------ Extract ------
At times our parenting can be reactive, impulsive, rushed and emotionally driven. Intentional parenting is about developing safe, stable and nurturing parent-child relationships. Through intentional parenting, a parent’s role grows strong social and emotional skills in their children.

Research on parenting suggests that when a parent engages in certain deliberate behaviours, it produces positive results and supports healthy development in their child. Intentional parenting is centred on engaging in these types of parenting behaviours which include:

  • being responsive and involved,
  • demonstrating authority while supporting autonomy,
  • having consistent and predictable rules, and
  • communicating in a way that creates the warmth and safety needed to have tough conversations.

When these parenting behaviours are not present or when parenting is harsh, reactive and controlling, research indicates that children can have negative outcomes such as:

  • lowered emotional wellbeing,
  • lack of academic achievement, and
  • learning similar ways of dealing with people.
------
Task 1: Recast the records below as a Markdown table with the columns Row and Line, one non-blank line per row, from the line with "Given: Tap the Balance Sheet section heading" to the line with "coord(281,18)".
------ Task data ------
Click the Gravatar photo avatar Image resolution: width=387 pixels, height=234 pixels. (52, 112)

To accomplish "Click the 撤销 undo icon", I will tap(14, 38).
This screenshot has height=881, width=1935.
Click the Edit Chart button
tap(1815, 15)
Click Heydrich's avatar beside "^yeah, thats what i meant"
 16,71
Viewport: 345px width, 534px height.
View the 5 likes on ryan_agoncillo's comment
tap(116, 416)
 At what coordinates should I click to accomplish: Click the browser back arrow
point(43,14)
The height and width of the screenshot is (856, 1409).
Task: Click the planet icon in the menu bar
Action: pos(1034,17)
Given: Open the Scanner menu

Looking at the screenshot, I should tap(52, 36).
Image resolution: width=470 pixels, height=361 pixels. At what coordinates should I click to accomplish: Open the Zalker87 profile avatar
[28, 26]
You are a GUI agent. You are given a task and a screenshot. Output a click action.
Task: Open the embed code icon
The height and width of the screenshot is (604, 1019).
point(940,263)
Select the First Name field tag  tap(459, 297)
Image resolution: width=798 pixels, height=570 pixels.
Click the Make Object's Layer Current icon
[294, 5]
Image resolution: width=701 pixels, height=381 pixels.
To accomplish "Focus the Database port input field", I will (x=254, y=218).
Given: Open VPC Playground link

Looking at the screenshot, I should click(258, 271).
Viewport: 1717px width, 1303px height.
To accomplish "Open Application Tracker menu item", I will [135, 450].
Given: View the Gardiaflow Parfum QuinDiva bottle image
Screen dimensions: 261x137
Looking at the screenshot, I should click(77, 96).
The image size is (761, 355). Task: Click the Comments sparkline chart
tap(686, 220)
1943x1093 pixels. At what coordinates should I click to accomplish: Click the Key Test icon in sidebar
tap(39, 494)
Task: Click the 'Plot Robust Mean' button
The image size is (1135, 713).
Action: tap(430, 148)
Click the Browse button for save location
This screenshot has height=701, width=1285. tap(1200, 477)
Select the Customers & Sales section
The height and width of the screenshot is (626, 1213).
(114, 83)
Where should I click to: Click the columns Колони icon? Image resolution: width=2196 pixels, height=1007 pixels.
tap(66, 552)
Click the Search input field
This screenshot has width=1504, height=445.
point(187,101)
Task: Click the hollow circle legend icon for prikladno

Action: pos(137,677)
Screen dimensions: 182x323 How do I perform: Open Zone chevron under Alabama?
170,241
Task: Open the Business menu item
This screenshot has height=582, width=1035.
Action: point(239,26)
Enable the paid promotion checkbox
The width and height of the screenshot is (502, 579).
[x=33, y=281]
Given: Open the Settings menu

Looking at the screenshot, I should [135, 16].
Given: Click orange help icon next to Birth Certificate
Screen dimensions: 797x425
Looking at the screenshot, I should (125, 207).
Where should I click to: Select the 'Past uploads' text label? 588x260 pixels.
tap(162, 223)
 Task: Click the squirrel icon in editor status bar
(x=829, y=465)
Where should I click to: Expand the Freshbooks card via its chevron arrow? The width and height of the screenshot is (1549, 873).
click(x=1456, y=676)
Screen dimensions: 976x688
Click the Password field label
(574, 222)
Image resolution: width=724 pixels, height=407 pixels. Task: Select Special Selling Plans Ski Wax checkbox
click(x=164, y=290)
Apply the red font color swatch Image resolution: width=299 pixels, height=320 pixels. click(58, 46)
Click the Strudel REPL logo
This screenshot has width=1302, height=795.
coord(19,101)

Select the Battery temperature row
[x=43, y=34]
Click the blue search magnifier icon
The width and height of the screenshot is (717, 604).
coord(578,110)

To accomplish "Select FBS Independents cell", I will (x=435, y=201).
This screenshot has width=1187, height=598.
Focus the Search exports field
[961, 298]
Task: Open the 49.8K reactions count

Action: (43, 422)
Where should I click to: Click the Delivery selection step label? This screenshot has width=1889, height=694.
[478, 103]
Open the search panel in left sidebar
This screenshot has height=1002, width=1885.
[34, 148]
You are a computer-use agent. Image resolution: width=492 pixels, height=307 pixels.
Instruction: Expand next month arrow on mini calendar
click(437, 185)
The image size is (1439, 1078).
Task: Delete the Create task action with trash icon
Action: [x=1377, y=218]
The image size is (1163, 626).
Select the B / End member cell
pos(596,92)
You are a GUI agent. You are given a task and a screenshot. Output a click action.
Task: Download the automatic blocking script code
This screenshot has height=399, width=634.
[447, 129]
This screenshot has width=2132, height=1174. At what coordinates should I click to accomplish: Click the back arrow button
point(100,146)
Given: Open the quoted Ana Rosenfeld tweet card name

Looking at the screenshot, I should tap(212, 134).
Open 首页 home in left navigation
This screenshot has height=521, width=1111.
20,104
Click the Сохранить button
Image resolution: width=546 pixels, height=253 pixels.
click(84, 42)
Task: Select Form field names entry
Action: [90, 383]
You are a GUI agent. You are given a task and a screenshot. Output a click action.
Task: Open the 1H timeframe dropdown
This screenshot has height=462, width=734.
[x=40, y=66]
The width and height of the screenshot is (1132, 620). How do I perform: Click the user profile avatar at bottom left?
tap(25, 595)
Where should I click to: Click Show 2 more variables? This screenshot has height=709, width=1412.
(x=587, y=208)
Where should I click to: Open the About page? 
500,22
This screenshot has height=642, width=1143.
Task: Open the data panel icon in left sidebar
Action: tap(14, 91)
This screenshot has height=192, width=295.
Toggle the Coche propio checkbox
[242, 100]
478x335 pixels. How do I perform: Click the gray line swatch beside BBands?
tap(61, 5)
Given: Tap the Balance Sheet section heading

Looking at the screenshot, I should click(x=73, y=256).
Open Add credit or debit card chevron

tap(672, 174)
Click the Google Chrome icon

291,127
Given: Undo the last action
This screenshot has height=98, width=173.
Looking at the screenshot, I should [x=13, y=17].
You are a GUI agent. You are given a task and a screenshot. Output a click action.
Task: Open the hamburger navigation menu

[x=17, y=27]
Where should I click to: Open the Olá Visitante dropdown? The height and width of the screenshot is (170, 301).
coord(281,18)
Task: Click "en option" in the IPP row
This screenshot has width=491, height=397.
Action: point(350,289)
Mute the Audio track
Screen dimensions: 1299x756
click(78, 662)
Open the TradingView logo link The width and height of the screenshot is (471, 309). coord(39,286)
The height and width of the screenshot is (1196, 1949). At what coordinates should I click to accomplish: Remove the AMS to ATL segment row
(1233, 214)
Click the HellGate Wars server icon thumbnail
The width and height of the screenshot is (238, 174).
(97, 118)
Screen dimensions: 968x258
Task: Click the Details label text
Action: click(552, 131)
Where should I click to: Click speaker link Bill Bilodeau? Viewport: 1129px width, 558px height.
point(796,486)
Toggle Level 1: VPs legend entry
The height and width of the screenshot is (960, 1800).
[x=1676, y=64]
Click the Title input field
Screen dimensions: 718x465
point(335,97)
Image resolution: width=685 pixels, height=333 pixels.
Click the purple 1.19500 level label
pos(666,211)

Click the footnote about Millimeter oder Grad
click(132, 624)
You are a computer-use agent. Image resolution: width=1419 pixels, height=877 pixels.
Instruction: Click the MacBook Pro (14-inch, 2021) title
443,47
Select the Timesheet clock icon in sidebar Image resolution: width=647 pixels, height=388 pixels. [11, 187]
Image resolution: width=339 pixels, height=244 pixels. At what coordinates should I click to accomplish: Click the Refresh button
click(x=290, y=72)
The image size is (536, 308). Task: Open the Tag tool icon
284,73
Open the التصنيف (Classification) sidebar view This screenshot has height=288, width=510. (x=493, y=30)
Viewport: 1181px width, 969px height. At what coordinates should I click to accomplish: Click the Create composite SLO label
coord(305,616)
------
Task 2: Reproduce the passage on intentional parenting from "When these parenting" to "dealing with people.".

Answer 1:
| Row | Line |
|---|---|
| 1 | Given: Tap the Balance Sheet section heading |
| 2 | Looking at the screenshot, I should click(x=73, y=256). |
| 3 | Open Add credit or debit card chevron |
| 4 | tap(672, 174) |
| 5 | Click the Google Chrome icon |
| 6 | 291,127 |
| 7 | Given: Undo the last action |
| 8 | This screenshot has height=98, width=173. |
| 9 | Looking at the screenshot, I should [x=13, y=17]. |
| 10 | You are a GUI agent. You are given a task and a screenshot. Output a click action. |
| 11 | Task: Open the hamburger navigation menu |
| 12 | [x=17, y=27] |
| 13 | Where should I click to: Open the Olá Visitante dropdown? The height and width of the screenshot is (170, 301). |
| 14 | coord(281,18) |

Answer 2:
When these parenting behaviours are not present or when parenting is harsh, reactive and controlling, research indicates that children can have negative outcomes such as:

  • lowered emotional wellbeing,
  • lack of academic achievement, and
  • learning similar ways of dealing with people.